(Dataset items)
**********

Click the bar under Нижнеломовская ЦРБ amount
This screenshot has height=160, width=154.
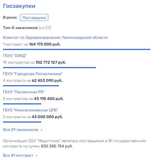[x=22, y=122]
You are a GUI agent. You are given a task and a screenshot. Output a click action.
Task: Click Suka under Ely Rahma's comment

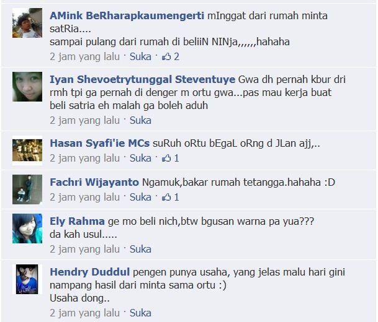pyautogui.click(x=140, y=249)
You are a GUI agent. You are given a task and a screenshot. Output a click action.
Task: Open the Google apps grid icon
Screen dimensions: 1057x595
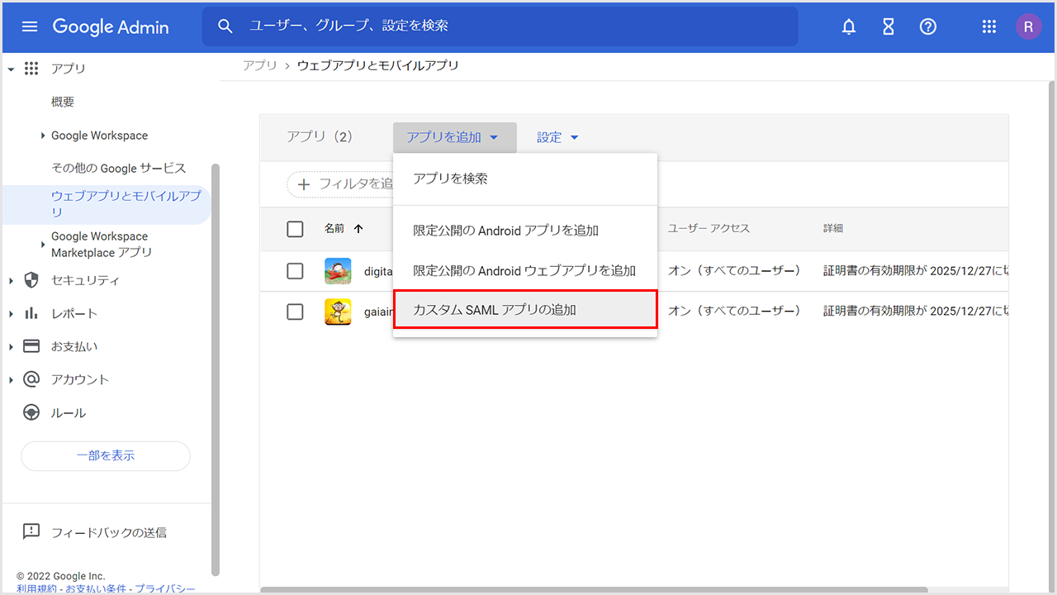click(989, 26)
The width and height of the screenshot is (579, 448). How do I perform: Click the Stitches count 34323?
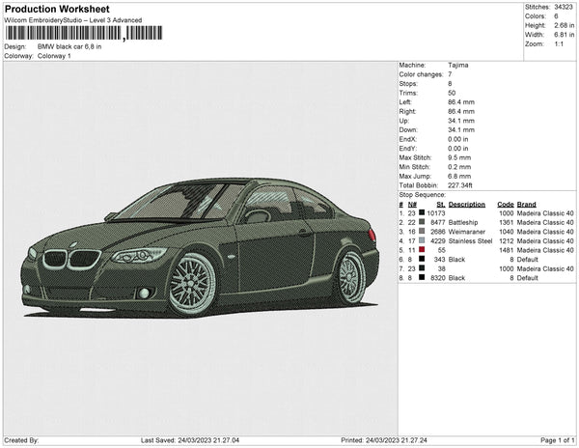[564, 6]
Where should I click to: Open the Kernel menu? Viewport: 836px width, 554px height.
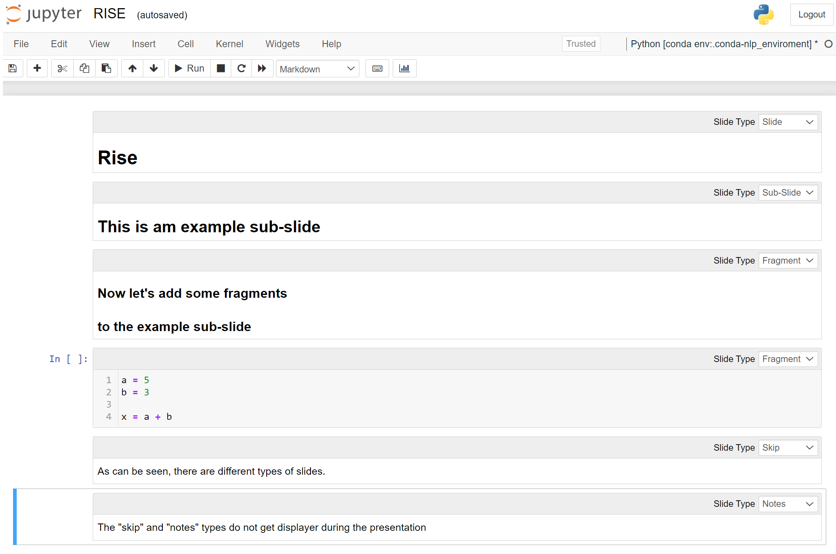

**********

Start at the line that contains "This screenshot has height=160, width=154." and retype every line through the end of the entries above, both ends included. Exclude all pictures.

This screenshot has height=160, width=154.
[x=22, y=122]
You are a GUI agent. You are given a task and a screenshot. Output a click action.
Task: Click Suka under Ely Rahma's comment

pyautogui.click(x=140, y=249)
You are a GUI agent. You are given a task and a screenshot. Output a click action.
Task: Open the Google apps grid icon
Screen dimensions: 1057x595
click(989, 26)
The width and height of the screenshot is (579, 448). How do I perform: Click the Stitches count 34323?
[564, 6]
Where should I click to: Open the Kernel menu? Viewport: 836px width, 554px height.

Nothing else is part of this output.